MOTHERLESS BROOKLYN ★1/2 |
Known as the Minna Men, they ran errands, grew up with the language and mores of the New York streets, and ended up running Minna’s business as gumshoes, real-estate dealers and limo drivers. Searching for clues to who knifed him, the men come across Mo (Alec Baldwin), the powerful head of New York slum clearance for urban development (and maybe corrupt parks commissioner) who is ripping off the city by controlling every construction job. Add up the kickbacks, grand larceny and postwar political crimes, and you get a movie that is all talk and no action, with so many plot twists you finally just shrug your shoulders and laugh out loud. At one point, when Norton sighs, “what’s it all about,” the laughs turn to cynical guffaws.
Convoluted and slow moving at the same time is a lethal formula for catastrophic box office success, and lines like “Brooklyn’s big, but there’s things even bigger” don’t liven things up much. The Lethem novel does not translate from page to screen with any clarity worth writing home about, and Norton’s daring, noirish, fifties quality lends an atmosphere of claustrophobia to the catatonic pacing.

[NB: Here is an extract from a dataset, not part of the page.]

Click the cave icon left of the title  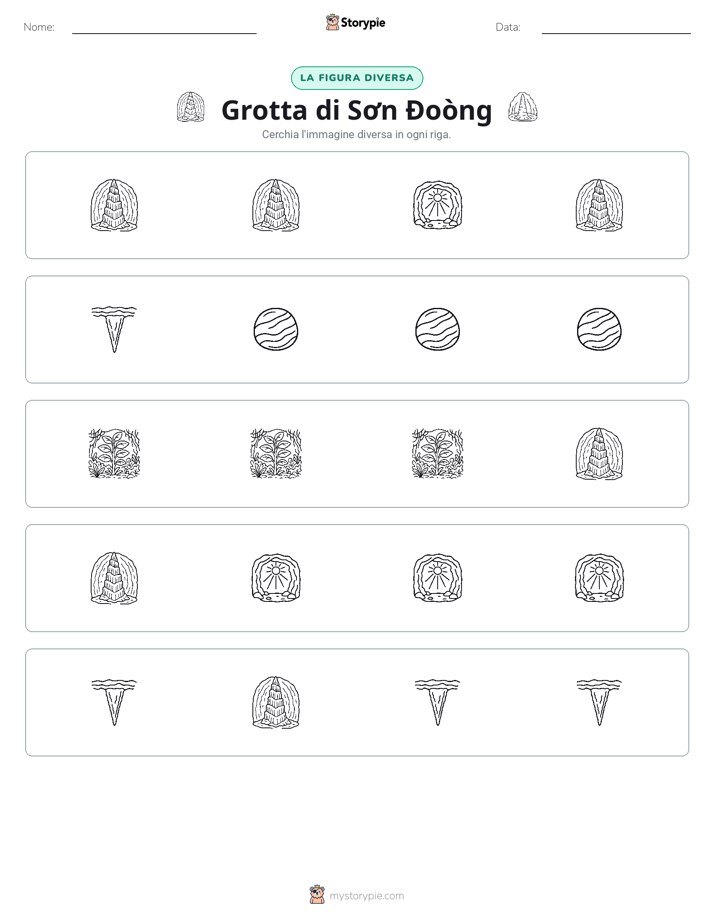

Worse than the muddy incoherence is the pain of watching the director grope and crawl his way through 2 and a half hours of stammering, stuttering and twitching. Massive camera setups in Penn Station, car chases and jazz club performances, all on a rumored small budget, successfully manage to distract from the waste of a talented cast that includes Cherry Jones, Willem Dafoe, Dallas Roberts, Bobby Cannavale and the lovely Gugu Mbatha-Raw. They should all have stayed home watching re-runs of old George Raft movies.